OAB-DF identifica irregularidades em investigação do caso Villela

Presidente da entidade cita tortura e prisões sem mandado e diz que PF traria ¿nova filosofia¿ para elucidar o crime

Fred Raposo, iG Brasília |

A Ordem dos Advogados do Brasil, seccional do Distrito Federal (OAB-DF), identificou uma série de irregularidades nas investigações conduzidas pela Polícia Civil no caso do triplo homicídio da 113 Sul no qual morreram José Guilherme Villela, 73 anos, ex-ministro do Tribunal Superior Eleitoral (TSE); sua mulher, Maria Carvalho Mendes Villela, 69 anos; e a empregada do casal. Elas envolvem desde prisões realizadas sem mandado judicial até sinais de torturas encontrados em pessoas detidas pela polícia.

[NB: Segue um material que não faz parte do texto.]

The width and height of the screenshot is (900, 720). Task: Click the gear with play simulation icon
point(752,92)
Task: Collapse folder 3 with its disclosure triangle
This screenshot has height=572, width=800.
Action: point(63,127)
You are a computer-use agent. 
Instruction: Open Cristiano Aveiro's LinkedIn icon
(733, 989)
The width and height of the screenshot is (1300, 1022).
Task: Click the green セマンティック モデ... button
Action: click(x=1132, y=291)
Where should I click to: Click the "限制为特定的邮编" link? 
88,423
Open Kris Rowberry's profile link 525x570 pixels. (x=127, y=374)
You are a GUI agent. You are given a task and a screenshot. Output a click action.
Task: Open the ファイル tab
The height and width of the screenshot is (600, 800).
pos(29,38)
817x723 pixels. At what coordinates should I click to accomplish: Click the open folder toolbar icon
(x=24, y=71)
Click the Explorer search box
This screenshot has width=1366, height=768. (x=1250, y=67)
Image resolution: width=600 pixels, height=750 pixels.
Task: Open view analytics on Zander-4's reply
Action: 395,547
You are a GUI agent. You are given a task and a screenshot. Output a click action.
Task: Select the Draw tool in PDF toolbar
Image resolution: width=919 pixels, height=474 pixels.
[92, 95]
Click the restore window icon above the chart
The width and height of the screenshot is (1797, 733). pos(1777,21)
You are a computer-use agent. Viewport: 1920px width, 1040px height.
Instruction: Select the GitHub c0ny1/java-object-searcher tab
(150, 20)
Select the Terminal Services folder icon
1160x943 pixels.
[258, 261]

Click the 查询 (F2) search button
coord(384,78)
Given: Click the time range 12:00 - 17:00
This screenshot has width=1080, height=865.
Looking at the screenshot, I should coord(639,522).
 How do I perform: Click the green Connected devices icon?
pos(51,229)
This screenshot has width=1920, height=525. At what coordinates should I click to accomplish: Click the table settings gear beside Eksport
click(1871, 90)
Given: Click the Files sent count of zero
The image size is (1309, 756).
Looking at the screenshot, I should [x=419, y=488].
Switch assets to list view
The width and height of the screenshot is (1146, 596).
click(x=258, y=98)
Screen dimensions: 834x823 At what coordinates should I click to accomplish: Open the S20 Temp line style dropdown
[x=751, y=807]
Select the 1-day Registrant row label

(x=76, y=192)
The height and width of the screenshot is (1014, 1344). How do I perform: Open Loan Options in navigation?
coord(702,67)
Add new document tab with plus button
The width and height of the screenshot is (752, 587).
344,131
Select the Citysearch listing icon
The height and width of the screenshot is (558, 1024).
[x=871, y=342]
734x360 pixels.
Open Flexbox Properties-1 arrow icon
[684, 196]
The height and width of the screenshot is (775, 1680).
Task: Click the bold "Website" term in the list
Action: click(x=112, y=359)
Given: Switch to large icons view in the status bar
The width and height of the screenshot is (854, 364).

Após reunião de mais de cinco horas, em que debateu incongruências do caso, o Conselho do Pleno da entidade expediu três ofícios pedindo providências a órgãos do DF com poder de investigação: a Procuradoria Geral de Justiça, a secretaria de Segurança Pública e a diretoria-geral da Polícia Civil.

Além da presença de 42 dos 58 conselheiros, a reunião contou com a participação do advogado Rodrigo de Alencastro, que defende a filha do ex-ministro do Tribunal Superior Eleitoral (TSE) assassinado, Adriana Villela, principal suspeita do crime.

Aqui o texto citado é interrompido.